Lesson of the Day: ‘New York and Boston Pigeons Don’t Mix’

Lesson of the Day: ‘New York and Boston Pigeons Don’t Mix’

Elizabeth Carlen, a biologist at Fordham University, wanted to know if the pigeons that live in the Boston-Washington corridor, which includes cities like Baltimore, Philadelphia, New York and Providence, are all one interconnected population. In other words, do the birds in all these cities interbreed?

To answer this question, Ms. Carlen caught pigeons with a net gun and took their blood samples during a series of road trips across the region.

Make a prediction about what her findings reveal. Do you think the pigeons from all these cities are members of one pigeon supercity?
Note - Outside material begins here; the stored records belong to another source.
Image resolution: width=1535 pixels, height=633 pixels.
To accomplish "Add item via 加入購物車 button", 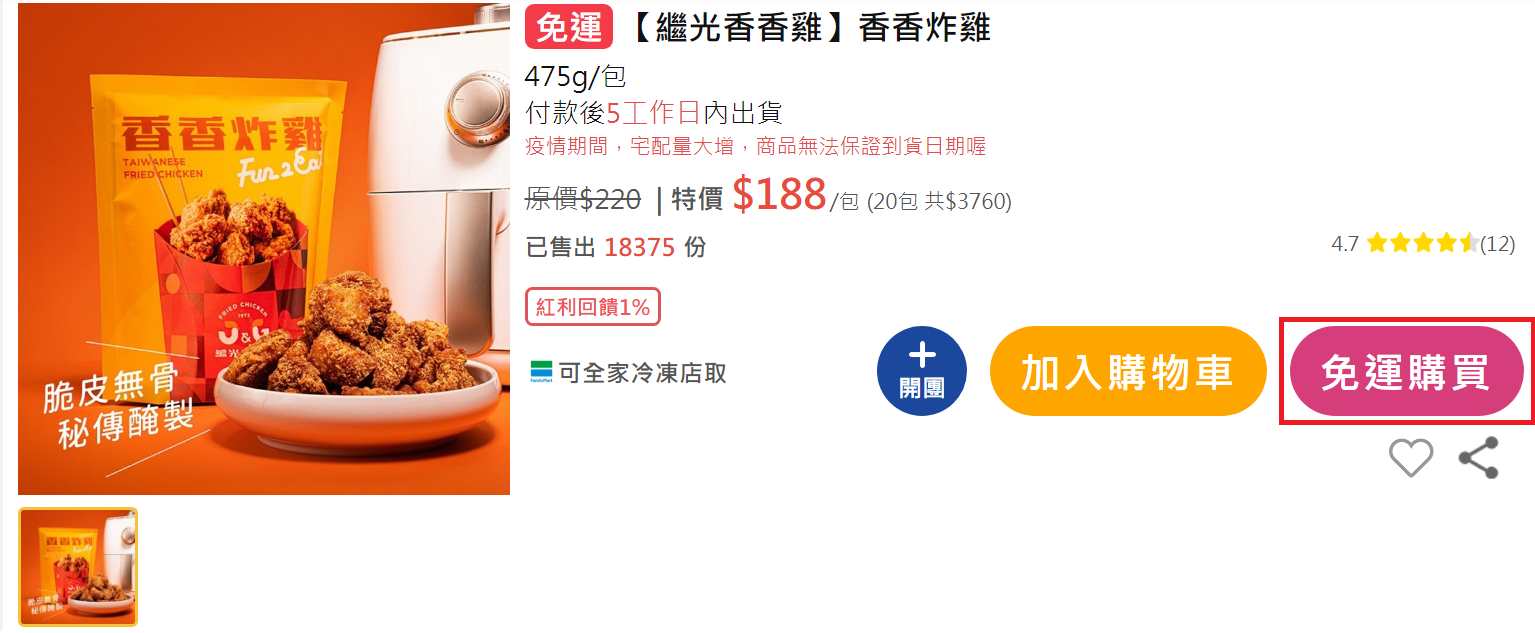I will [x=1128, y=371].
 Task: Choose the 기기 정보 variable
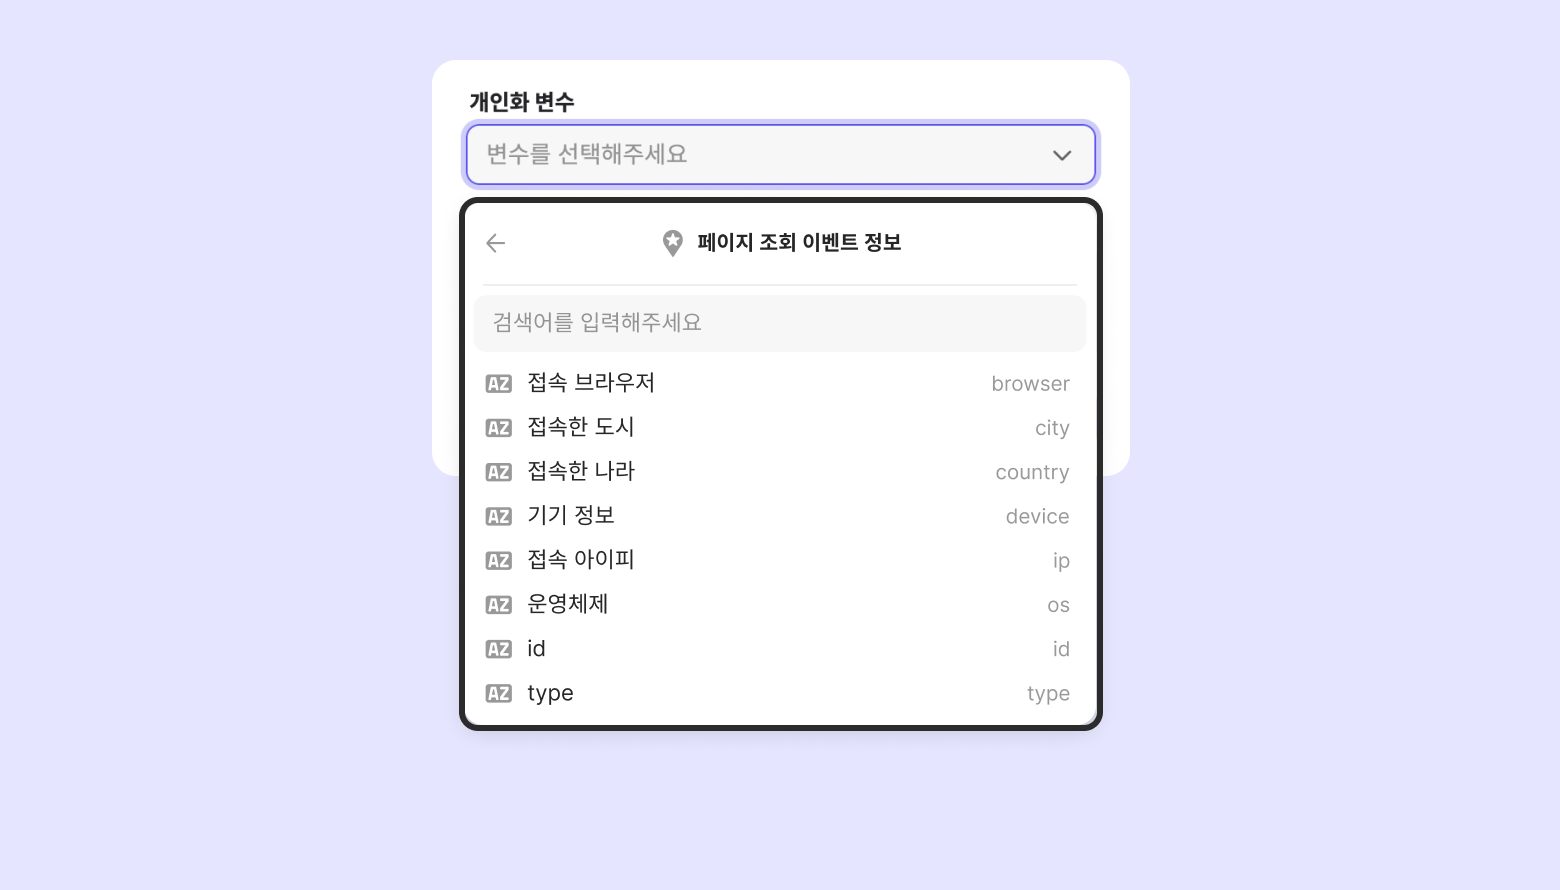click(780, 517)
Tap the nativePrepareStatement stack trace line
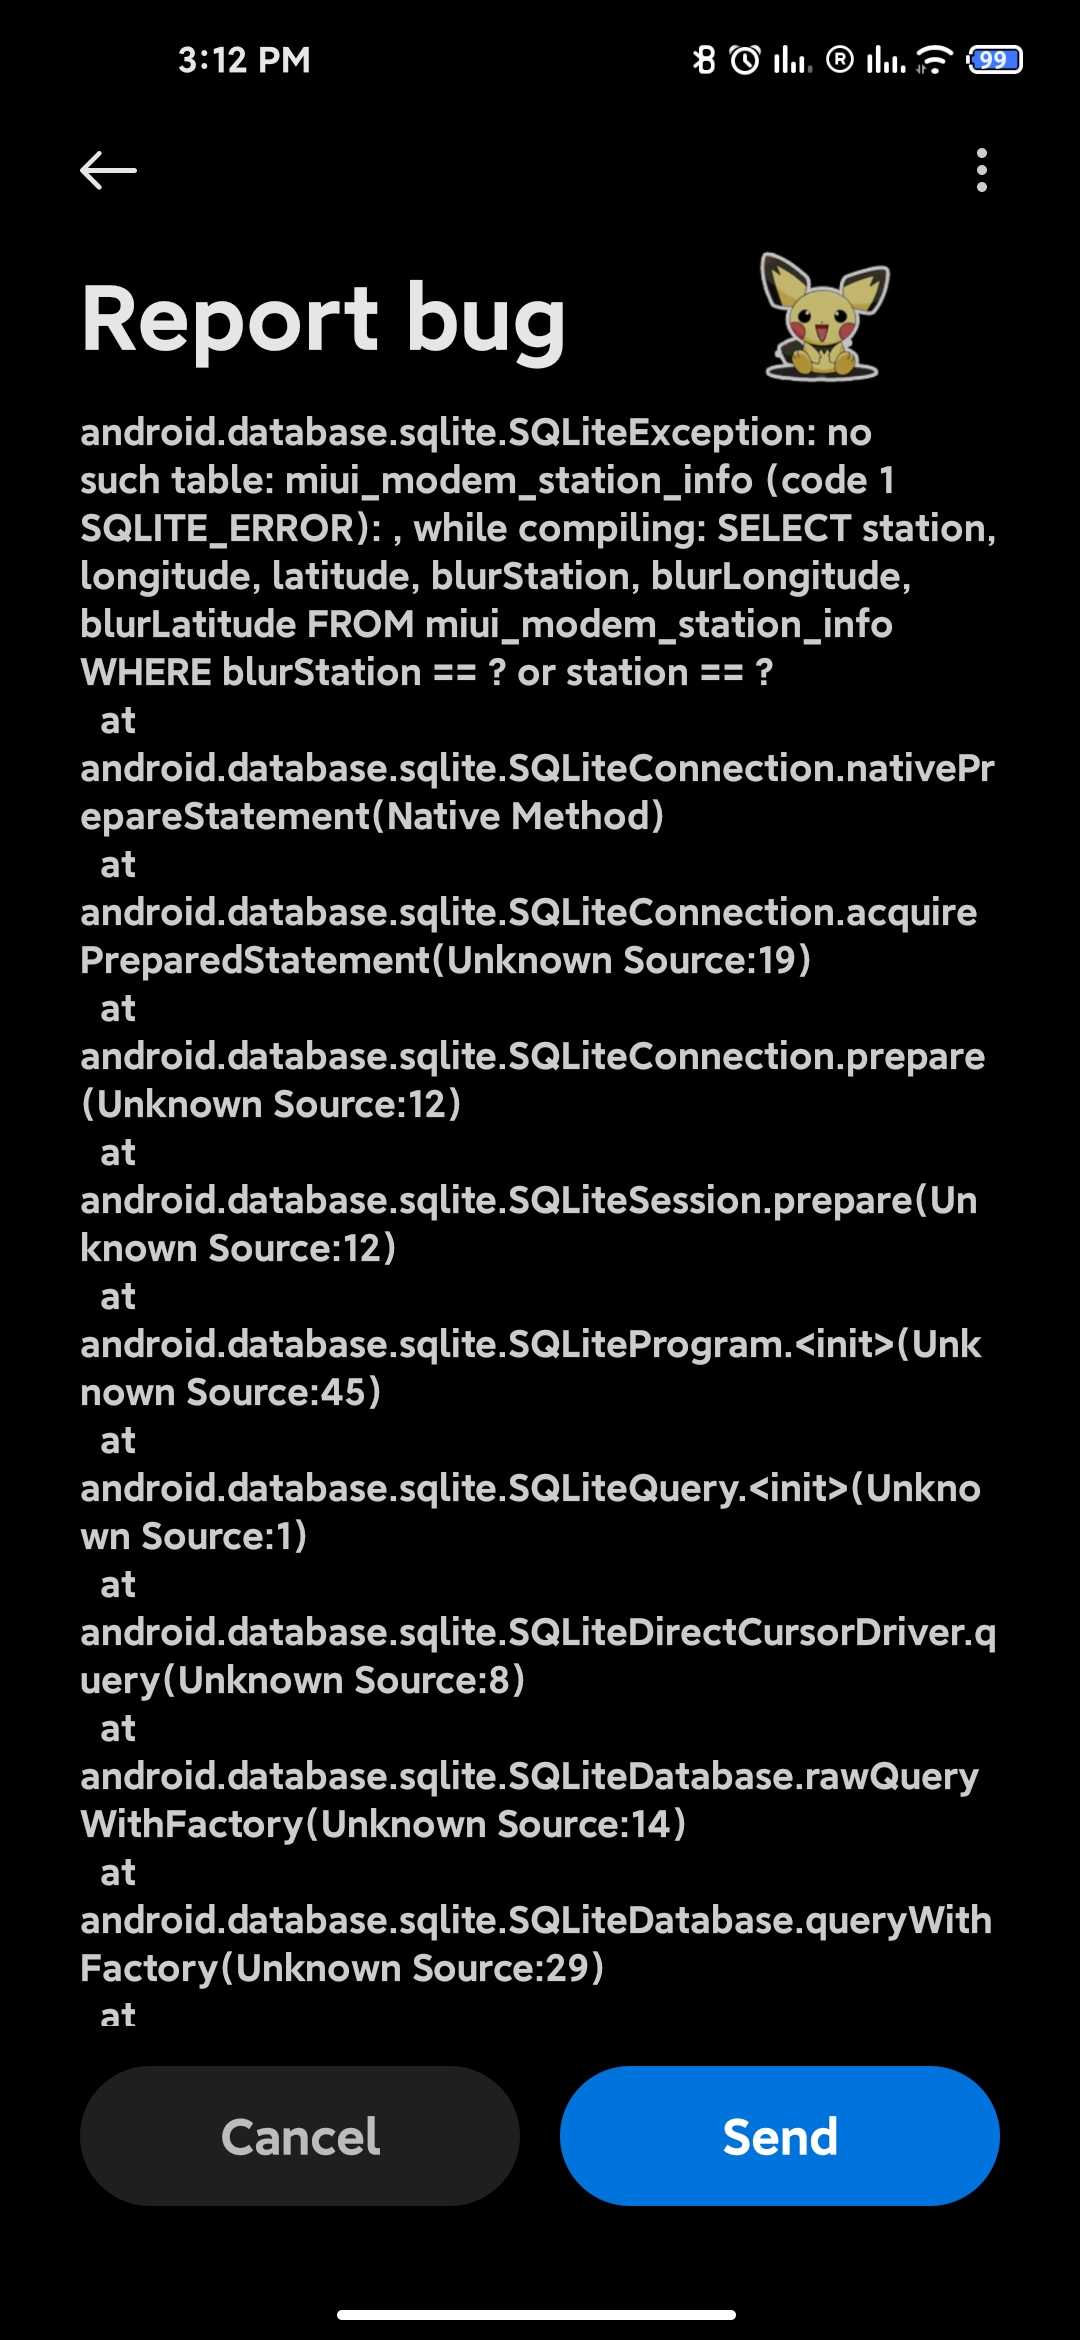This screenshot has height=2340, width=1080. point(538,792)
Or, do you think these pigeons just stay in their home city and don’t mix? Why?

Read the article, then answer the following questions:

1. The biologist Elizabeth Carlen and a co-author published a paper that presents the idea of a “distinct pigeon supercity” and identifies two such places. Where are they?

2. Why are there two pigeon supercities between Boston and Washington, D.C., and not one big one? What evidence suggests that they are separate entities?

3. How did the new study challenge previous studies’ findings about pigeons? What, according to Ms. Carlen, could explain why the pigeons in certain East Coast cities are genetically similar?

4. What is different about the Washington-Baltimore-Philadelphia-New York area as compared to New York-Boston? How might this explain why the pigeons in Providence and Boston are different from those in the other cities?

5. Joshua Sokol, the article’s writer, includes cultural references to cities named in the article, along with some rivalries between them. Reread the article and identify them. What do these references add to the reader’s experience? How do they affect the writer’s tone?

Ms. Carlen was curious about pigeons, so she designed an experiment to determine how closely related pigeons on the East Coast were. In fact, her research results challenged her original hypothesis.

Think about an animal or plant near where you live — perhaps one you see every day — and develop a research question about this organism’s behavior. Then come up with a possible hypothesis.

Next, design a research study that could find answers to your research question. Ms. Carlen collected and tested blood samples from pigeons living in different cities. What data could you gather in your proposed study?

Present your question, hypothesis and research design to your class to get feedback. Do your classmates and teacher feel that your proposal will produce data that will help answer your research question? Why, or why not?